Ao tratar diretamente da disputa, o escritor demonstrou confiança de que ultrapassará Flávio Bolsonaro e chegará ao segundo turno contra Lula. Questionado sobre quem apoiaria caso a segunda rodada fosse disputada entre os dois adversários, evitou escolher um lado. “Você vai ter que perguntar para eles, porque eu vou para o segundo turno”, respondeu. Segundo ele, sua candidatura estaria sendo impulsionada por um movimento social que ainda não teria sido captado integralmente pelas pesquisas.
Cury afirmou ainda que Lula preferiria enfrentar Flávio Bolsonaro, por considerar esse o cenário mais favorável. “O pesadelo do Lula é me ter no segundo turno”, declarou. “Eu quero aposentar o Lula mesmo. Mas não com agressividade, não gritando, porque já deu demais. Doze anos, mais seis anos de Dilma”, acrescentou.
O candidato argumentou que a Presidência não pertence a nenhum partido ou grupo político. “O cargo não pertence a eles. Não pertence ao PT. O cargo pertence à sociedade brasileira”, disse. Ao se apresentar como alternativa à polarização, defendeu o encerramento dos ciclos políticos liderados pelo PT e pelo bolsonarismo. Para Cury, o País precisa superar tanto o lulismo quanto o bolsonarismo e buscar uma candidatura capaz de “pacificar essa nação doente, radicalizada”.
Proposta de mandato para ministros do STF
Depois de concentrar as críticas em Lula, Cury comentou a crise no Supremo Tribunal Federal (STF), marcada por divergências e acusações envolvendo os ministros Alexandre de Moraes e André Mendonça e relação de ambos com Daniel Vorcaro, do Banco Master.
Ao ser questionado sobre o embate entre os dois magistrados, o candidato disse esperar que as apurações produzam consequências concretas. “Eu só espero que não dê em pizza. Honestamente dizendo, o Brasil não suporta mais tantas pessoas que não amam esse país. Amam muito mais projetos pessoais do que projetos de nação”, afirmou.

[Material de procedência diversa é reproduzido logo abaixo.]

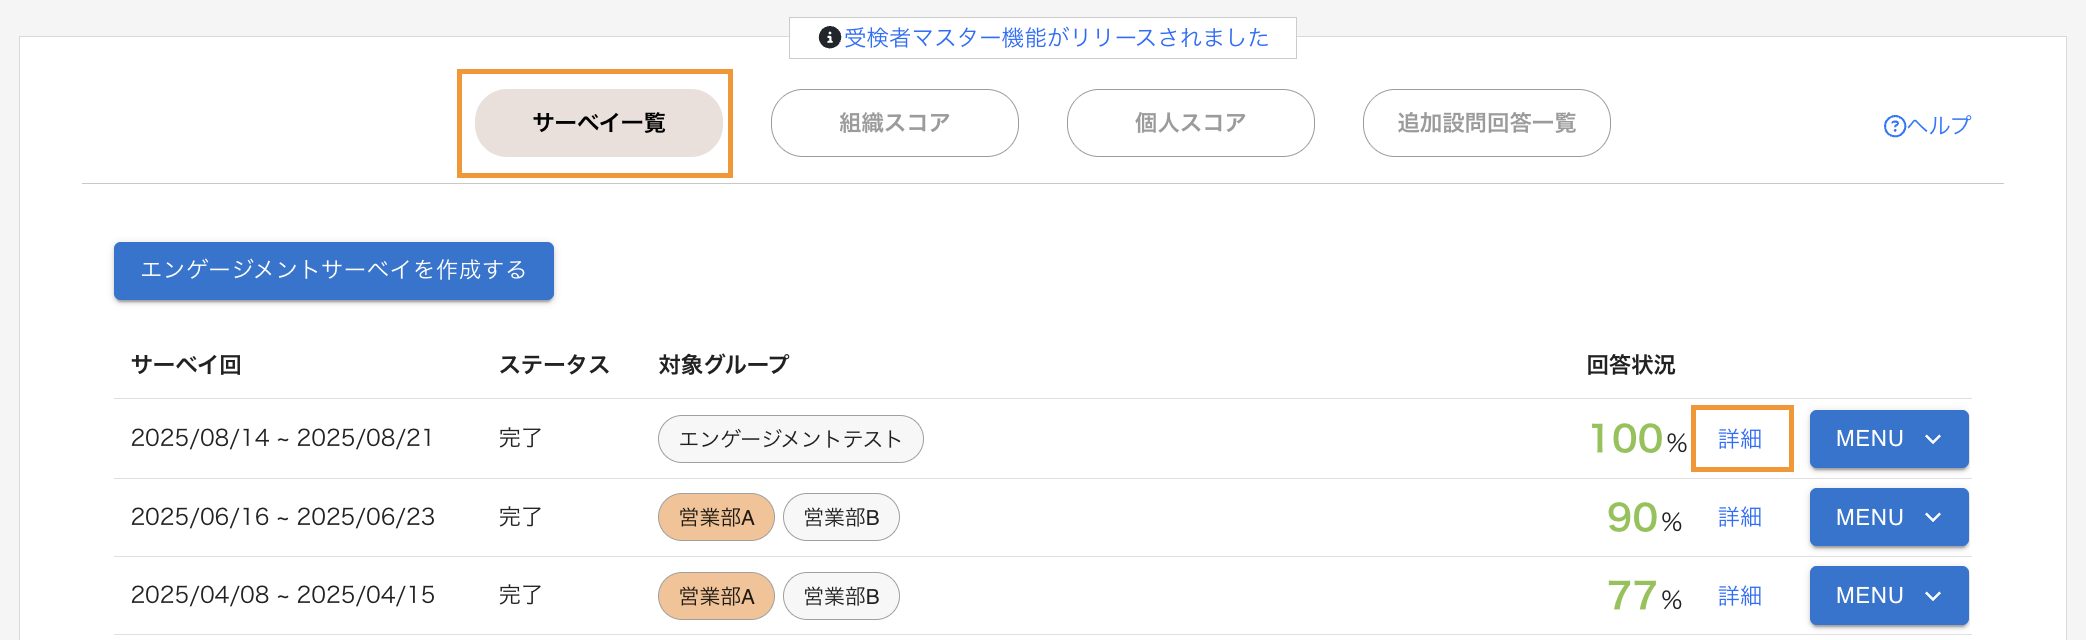Select 営業部A chip in the 2025/04/08 row
The height and width of the screenshot is (640, 2086).
pos(716,596)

Cury ponderou que as situações envolvendo Moraes e Mendonça possuem características diferentes e precisam ser examinadas separadamente. “São dois processos completamente distintos. Um do André Mendonça e outro do Alexandre de Moraes”, declarou. Ao mencionar Moraes, acrescentou: “Ele vai ter que se explicar, todos aqueles telefonemas, aquelas conversas”. O candidato disse ter discutido a crise com advogados, entre eles o jurista Ives Gandra Martins.
Para Cury, eventuais responsabilidades devem ser apuradas sem proteção institucional. “Tem que discutir, tem que levar até as últimas consequências. Não pode passar a mão na cabeça”, afirmou. “Se for provado que não são culpados, estão livres. Mas, se forem culpados, têm que pagar toda a sua dívida social”, prosseguiu.
O candidato defendeu uma reforma na composição e no funcionamento do STF. Sua principal proposta é substituir a permanência dos ministros até a aposentadoria compulsória, atualmente fixada aos 75 anos, por mandatos de oito anos. “Ao invés de a vitaliciedade ser até 75 anos, está com 40 e sai com 75 anos, fica 35 anos na Corte, ficaria apenas oito anos”, explicou. Cury afirmou que, se eleito, provocará o Congresso Nacional a discutir e votar a mudança.